I understand the 3rd step to put the (x + 1)^(3/4) on the bottom since the exponent was negative. However I have absolutely no idea how the former 2 steps were possible.
Do you agree that $(x + 1)^{1/4}$ in the first step is the same as (equal to) $(x + 1)^{-3/4}(x + 1)$ in the second step?
The purpose of doing this was to get a common factor of $(x + 1)^{-3/4}$, and then using the distributive law.

• leighflix
Do you agree that $(x + 1)^{1/4}$ in the first step is the same as (equal to) $(x + 1)^{-3/4}(x + 1)$ in the second step?
The purpose of doing this was to get a common factor of $(x + 1)^{-3/4}$, and then using the distributive law.
I have no idea how (x + 1)^(1/4) = (x + 1)^(-3/4) * (x + 1)

EDIT: Ok, I get how it is equilavent

In step 1 & 2, did he group factor?

(2x + 1)(x + 1)^(-3/4) = (2x+1) / (x + 1)^(3/4)

EDIT: OK no, he didn't group factor, he basically just added x and (x+1).
I understand now, thanks.

SteamKing
Staff Emeritus
Homework Helper
I have no idea how (x + 1)^(1/4) = (x + 1)^(-3/4) * (x + 1)

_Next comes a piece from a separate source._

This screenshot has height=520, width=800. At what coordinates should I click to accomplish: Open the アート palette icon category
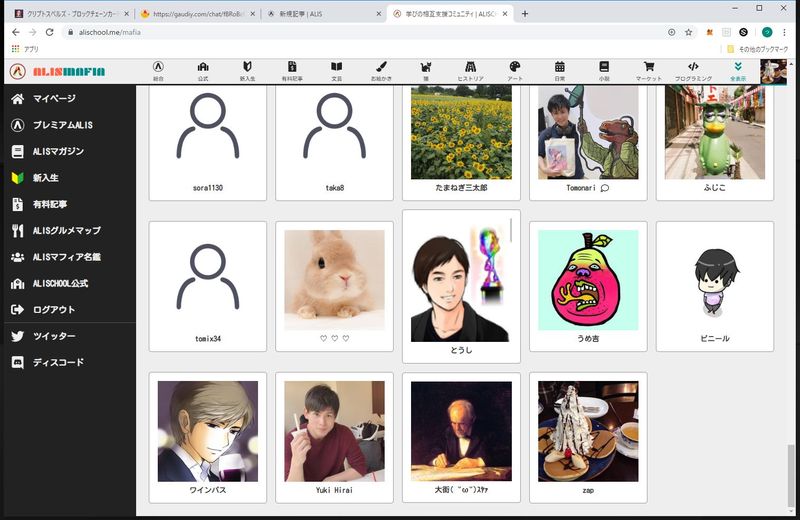coord(515,67)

EDIT: Ok, I get how it is equilavent
It's also equivalent. • leighflix
SteamKing
Staff Emeritus
Homework Helper
In step 1 & 2, did he group factor?

(2x + 1)(x + 1)^(-3/4) = (2x+1) / (x + 1)^(3/4)
Naw. With a negative exponent, you can just re-write it so that term appears in the denominator.

You know: $a ⋅ b^{-n} = \frac{a}{b^n}$

Naw. With a negative exponent, you can just re-write it so that term appears in the denominator.

You know: $a ⋅ b^{-n} = \frac{a}{b^n}$
Yea, that was what I was thinking. Simply just add similar to adding fractions, since they have the same denominator, just add both numerators.

SteamKing
Staff Emeritus
• Thanks both of you!